## THE TASK
Keeping each word and mark in place, write out the full listing once more.
Segment Open
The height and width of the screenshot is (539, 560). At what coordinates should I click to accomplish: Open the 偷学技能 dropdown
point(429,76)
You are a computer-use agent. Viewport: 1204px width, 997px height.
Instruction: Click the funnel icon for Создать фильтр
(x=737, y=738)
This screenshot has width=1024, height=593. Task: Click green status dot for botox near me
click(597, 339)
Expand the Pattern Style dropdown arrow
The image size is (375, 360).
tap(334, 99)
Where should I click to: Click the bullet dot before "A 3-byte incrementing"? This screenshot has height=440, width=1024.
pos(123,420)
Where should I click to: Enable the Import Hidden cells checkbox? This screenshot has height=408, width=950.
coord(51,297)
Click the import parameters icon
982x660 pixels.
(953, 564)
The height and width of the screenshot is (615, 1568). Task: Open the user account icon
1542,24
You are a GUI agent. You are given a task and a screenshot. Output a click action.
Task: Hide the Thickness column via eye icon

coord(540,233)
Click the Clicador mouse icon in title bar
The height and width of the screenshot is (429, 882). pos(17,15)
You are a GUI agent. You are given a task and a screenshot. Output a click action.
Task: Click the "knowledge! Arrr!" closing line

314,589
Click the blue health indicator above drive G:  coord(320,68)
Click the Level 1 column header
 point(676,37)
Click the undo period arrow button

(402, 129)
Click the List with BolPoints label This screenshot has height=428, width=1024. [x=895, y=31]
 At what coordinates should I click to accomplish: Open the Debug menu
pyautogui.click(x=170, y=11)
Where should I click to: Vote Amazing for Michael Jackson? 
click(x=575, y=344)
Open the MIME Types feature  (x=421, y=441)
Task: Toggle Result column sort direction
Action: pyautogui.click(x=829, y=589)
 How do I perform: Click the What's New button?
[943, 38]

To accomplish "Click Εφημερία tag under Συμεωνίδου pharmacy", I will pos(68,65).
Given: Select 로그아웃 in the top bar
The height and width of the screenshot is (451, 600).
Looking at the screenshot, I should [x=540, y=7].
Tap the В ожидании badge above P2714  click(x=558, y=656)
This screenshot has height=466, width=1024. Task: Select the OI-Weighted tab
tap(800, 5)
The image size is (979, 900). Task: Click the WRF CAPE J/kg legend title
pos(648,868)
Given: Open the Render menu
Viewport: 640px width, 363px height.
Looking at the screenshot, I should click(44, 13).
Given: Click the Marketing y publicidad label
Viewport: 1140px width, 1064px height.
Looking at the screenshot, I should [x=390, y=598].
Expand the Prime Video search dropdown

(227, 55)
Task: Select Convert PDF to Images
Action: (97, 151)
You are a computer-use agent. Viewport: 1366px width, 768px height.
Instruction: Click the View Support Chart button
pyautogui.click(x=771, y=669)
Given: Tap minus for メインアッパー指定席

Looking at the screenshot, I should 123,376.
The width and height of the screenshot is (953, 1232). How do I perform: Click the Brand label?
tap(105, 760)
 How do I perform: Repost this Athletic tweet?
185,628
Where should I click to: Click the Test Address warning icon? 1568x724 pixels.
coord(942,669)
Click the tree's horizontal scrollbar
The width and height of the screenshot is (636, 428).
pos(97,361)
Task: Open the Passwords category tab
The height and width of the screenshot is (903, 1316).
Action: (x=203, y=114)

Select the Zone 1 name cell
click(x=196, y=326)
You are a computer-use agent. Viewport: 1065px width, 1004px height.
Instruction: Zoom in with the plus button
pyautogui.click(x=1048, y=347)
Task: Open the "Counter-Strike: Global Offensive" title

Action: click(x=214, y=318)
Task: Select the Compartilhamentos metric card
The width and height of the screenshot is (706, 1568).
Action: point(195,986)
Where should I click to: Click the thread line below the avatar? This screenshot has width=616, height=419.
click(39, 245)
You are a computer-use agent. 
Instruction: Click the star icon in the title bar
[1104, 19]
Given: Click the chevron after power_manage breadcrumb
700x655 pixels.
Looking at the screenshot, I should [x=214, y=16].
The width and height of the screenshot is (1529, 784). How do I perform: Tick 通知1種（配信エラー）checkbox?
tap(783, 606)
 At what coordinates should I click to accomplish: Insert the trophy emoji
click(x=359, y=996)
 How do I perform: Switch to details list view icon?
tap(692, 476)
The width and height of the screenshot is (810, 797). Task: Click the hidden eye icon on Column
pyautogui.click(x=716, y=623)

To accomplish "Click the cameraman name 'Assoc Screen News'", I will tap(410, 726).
Segment Closed
## RESPONSE TO THE EXERCISE
The height and width of the screenshot is (539, 560). At what coordinates should I click to accomplish: Open the 偷学技能 dropdown
point(429,76)
You are a computer-use agent. Viewport: 1204px width, 997px height.
Instruction: Click the funnel icon for Создать фильтр
(x=737, y=738)
This screenshot has width=1024, height=593. Task: Click green status dot for botox near me
click(597, 339)
Expand the Pattern Style dropdown arrow
The image size is (375, 360).
tap(334, 99)
Where should I click to: Click the bullet dot before "A 3-byte incrementing"? This screenshot has height=440, width=1024.
pos(123,420)
Where should I click to: Enable the Import Hidden cells checkbox? This screenshot has height=408, width=950.
coord(51,297)
Click the import parameters icon
982x660 pixels.
(953, 564)
The height and width of the screenshot is (615, 1568). Task: Open the user account icon
1542,24
You are a GUI agent. You are given a task and a screenshot. Output a click action.
Task: Hide the Thickness column via eye icon

coord(540,233)
Click the Clicador mouse icon in title bar
The height and width of the screenshot is (429, 882). pos(17,15)
You are a GUI agent. You are given a task and a screenshot. Output a click action.
Task: Click the "knowledge! Arrr!" closing line

314,589
Click the blue health indicator above drive G:  coord(320,68)
Click the Level 1 column header
 point(676,37)
Click the undo period arrow button

(402, 129)
Click the List with BolPoints label This screenshot has height=428, width=1024. [x=895, y=31]
 At what coordinates should I click to accomplish: Open the Debug menu
pyautogui.click(x=170, y=11)
Where should I click to: Vote Amazing for Michael Jackson? 
click(x=575, y=344)
Open the MIME Types feature  (x=421, y=441)
Task: Toggle Result column sort direction
Action: pyautogui.click(x=829, y=589)
 How do I perform: Click the What's New button?
[943, 38]

To accomplish "Click Εφημερία tag under Συμεωνίδου pharmacy", I will pos(68,65).
Given: Select 로그아웃 in the top bar
The height and width of the screenshot is (451, 600).
Looking at the screenshot, I should [x=540, y=7].
Tap the В ожидании badge above P2714  click(x=558, y=656)
This screenshot has height=466, width=1024. Task: Select the OI-Weighted tab
tap(800, 5)
The image size is (979, 900). Task: Click the WRF CAPE J/kg legend title
pos(648,868)
Given: Open the Render menu
Viewport: 640px width, 363px height.
Looking at the screenshot, I should click(44, 13).
Given: Click the Marketing y publicidad label
Viewport: 1140px width, 1064px height.
Looking at the screenshot, I should [x=390, y=598].
Expand the Prime Video search dropdown

(227, 55)
Task: Select Convert PDF to Images
Action: (97, 151)
You are a computer-use agent. Viewport: 1366px width, 768px height.
Instruction: Click the View Support Chart button
pyautogui.click(x=771, y=669)
Given: Tap minus for メインアッパー指定席

Looking at the screenshot, I should 123,376.
The width and height of the screenshot is (953, 1232). How do I perform: Click the Brand label?
tap(105, 760)
 How do I perform: Repost this Athletic tweet?
185,628
Where should I click to: Click the Test Address warning icon? 1568x724 pixels.
coord(942,669)
Click the tree's horizontal scrollbar
The width and height of the screenshot is (636, 428).
pos(97,361)
Task: Open the Passwords category tab
The height and width of the screenshot is (903, 1316).
Action: (x=203, y=114)

Select the Zone 1 name cell
click(x=196, y=326)
You are a computer-use agent. Viewport: 1065px width, 1004px height.
Instruction: Zoom in with the plus button
pyautogui.click(x=1048, y=347)
Task: Open the "Counter-Strike: Global Offensive" title

Action: click(x=214, y=318)
Task: Select the Compartilhamentos metric card
The width and height of the screenshot is (706, 1568).
Action: point(195,986)
Where should I click to: Click the thread line below the avatar? This screenshot has width=616, height=419.
click(39, 245)
You are a computer-use agent. 
Instruction: Click the star icon in the title bar
[1104, 19]
Given: Click the chevron after power_manage breadcrumb
700x655 pixels.
Looking at the screenshot, I should [x=214, y=16].
The width and height of the screenshot is (1529, 784). How do I perform: Tick 通知1種（配信エラー）checkbox?
tap(783, 606)
 At what coordinates should I click to accomplish: Insert the trophy emoji
click(x=359, y=996)
 How do I perform: Switch to details list view icon?
tap(692, 476)
The width and height of the screenshot is (810, 797). Task: Click the hidden eye icon on Column
pyautogui.click(x=716, y=623)

To accomplish "Click the cameraman name 'Assoc Screen News'", I will tap(410, 726).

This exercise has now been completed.